Warum Transparenz in der Tierhaltung für Farbmaus-Besitzer entscheidend ist
Ein Leserbrief an die Neue Presse Coburg hat eine Debatte über die Belegungspraxis des Kronacher Tierheims ausgelöst.

Die Leserin Carla Fischer aus Sonnefeld wirft dem Tierheim nach Darstellung der Zeitung vor, in der Öffentlichkeit ein widersprüchliches Bild der Belegung zu zeichnen. Für Halter von Farbmäusen ist der Vorgang relevant, weil dieselben Anforderungen an Dokumentation und Nachvollziehbarkeit auch für kleine Heimtiere gelten.
Ausgangslage in Kronach
Die Coburger Tageszeitung greift unter dem Titel „Tierschutz braucht ehrliche Arbeit und Transparenz" die Kritik einer Leserin auf. Im Zentrum steht nach Veröffentlichung der Zeitung eine als „Katzenflut" beschriebene Belastungssituation im Katzenbereich des Kronacher Tierheims. Die Leserin bemängelt, dass die nach außen kommunizierten Belegungszahlen nicht mit der tatsächlichen Situation im Haus übereinstimmen. Weitere Details zu Umfang, Zeitraum und der Reaktion der Tierheimleitung sind aus dem vorliegenden Bericht nicht ableitbar.

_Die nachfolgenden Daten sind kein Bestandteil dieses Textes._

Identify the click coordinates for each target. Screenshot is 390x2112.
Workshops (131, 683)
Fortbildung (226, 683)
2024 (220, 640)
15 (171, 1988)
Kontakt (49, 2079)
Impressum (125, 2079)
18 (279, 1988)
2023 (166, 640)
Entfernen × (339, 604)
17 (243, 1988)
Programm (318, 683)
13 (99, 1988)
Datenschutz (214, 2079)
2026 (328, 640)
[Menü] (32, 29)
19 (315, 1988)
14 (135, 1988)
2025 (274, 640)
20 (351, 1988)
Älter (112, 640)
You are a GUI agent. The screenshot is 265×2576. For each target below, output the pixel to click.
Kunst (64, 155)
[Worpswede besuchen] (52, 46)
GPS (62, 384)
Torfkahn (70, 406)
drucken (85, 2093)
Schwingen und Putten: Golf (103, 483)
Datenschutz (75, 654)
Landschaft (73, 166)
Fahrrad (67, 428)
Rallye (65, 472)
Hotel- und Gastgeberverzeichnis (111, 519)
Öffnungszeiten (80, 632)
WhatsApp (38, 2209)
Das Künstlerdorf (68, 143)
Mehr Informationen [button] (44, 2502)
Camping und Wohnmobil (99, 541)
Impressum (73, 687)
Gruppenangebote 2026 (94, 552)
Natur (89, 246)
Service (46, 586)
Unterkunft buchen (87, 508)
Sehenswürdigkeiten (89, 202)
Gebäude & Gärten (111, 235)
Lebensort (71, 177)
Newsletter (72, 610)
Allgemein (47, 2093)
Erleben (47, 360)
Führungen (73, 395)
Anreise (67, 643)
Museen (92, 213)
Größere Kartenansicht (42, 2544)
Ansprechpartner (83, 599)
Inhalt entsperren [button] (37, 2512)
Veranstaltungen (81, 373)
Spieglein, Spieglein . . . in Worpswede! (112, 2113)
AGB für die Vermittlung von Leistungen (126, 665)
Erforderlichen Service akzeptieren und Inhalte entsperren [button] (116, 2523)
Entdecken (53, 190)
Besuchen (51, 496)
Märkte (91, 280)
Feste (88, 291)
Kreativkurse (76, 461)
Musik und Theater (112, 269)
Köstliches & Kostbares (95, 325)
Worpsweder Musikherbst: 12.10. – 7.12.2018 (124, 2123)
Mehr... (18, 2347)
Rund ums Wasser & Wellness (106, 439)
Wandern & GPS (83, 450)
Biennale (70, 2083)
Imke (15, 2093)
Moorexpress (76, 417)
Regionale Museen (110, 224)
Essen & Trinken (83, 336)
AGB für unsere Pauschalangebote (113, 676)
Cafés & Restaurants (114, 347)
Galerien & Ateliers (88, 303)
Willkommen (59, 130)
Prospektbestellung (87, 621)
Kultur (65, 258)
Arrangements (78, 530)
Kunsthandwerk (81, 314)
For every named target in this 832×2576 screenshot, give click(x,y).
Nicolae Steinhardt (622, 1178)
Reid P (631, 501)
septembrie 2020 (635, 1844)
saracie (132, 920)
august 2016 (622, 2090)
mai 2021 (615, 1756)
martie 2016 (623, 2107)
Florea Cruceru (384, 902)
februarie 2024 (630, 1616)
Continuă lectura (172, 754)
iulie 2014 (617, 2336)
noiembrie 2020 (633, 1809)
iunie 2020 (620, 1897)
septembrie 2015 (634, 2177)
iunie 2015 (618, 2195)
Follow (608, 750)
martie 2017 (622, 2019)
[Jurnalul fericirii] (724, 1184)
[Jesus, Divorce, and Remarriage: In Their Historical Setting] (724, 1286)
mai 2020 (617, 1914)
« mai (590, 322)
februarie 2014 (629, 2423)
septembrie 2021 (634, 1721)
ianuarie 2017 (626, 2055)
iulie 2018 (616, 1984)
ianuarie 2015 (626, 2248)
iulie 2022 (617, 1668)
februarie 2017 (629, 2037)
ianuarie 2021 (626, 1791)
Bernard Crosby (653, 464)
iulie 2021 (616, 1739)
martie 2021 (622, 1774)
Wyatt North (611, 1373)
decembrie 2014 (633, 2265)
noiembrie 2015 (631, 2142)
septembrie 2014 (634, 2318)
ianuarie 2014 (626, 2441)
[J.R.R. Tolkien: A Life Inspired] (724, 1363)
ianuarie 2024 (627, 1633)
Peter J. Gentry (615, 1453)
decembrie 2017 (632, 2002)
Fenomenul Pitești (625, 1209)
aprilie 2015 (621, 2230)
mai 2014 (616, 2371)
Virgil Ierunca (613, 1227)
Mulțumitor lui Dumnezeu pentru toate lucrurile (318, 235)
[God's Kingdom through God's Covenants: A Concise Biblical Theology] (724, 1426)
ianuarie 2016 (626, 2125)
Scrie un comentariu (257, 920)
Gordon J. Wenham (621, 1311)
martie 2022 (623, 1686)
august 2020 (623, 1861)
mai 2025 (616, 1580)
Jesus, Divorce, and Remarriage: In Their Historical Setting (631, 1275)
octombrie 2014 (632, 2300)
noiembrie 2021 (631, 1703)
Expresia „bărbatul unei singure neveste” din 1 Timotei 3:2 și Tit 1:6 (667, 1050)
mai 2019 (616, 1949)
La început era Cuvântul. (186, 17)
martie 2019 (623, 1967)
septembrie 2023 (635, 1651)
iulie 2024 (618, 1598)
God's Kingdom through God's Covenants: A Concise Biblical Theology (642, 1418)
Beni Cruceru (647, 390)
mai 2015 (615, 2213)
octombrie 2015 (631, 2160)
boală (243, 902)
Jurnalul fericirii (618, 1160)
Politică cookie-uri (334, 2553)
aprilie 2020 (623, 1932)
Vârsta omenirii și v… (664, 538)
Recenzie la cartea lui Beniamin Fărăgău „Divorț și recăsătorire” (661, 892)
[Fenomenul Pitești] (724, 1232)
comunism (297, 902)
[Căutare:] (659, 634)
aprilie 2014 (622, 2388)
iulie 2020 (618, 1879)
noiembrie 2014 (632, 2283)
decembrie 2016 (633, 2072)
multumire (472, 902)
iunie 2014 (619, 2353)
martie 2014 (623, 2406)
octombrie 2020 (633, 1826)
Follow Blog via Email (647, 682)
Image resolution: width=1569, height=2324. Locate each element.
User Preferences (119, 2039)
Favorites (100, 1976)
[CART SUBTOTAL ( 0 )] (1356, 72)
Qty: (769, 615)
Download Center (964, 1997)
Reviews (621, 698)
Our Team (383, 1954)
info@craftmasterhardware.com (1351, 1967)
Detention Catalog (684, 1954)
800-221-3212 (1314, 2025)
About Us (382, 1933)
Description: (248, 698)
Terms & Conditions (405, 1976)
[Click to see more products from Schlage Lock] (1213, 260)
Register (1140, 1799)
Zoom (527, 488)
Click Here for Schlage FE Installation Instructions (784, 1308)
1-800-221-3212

Übertragung auf die Farbmaus-Haltung
Tierheime in der Region sind organisatorisch häufig an Strukturen mit Katzen- und Hundebereich angeschlossen. Daraus ergeben sich Punkte, die auch für Farbmaus-Halter unmittelbar relevant sind.
- Transparenz der Belegung: Wer ein Tier abgibt oder übernimmt, braucht verlässliche Aussagen zu Bestand, Herkunft und Gesundheitsstatus. Eine widersprüchliche Außendarstellung erschwert die Einschätzung, ob ein Haus überlastet ist.
- Kapazität und Gehegegröße: Die Mindestmaße für ein Farbmaus-Gehege – Grundfläche, Höhe, Einstreutiefe – gelten unabhängig vom Haltungsort. Überbelegung erhöht die Ammoniakbelastung der Einstreu und verschärft Revierkonflikte innerhalb der Gruppe.
- Dokumentation: Nachvollziehbare Aufzeichnungen zu Bestand, Zu- und Abgängen sowie tierärztlicher Versorgung sind die Grundlage jeder kontrollierten Haltung. Ohne diese Daten lässt sich weder das einzelne Tier noch das System bewerten.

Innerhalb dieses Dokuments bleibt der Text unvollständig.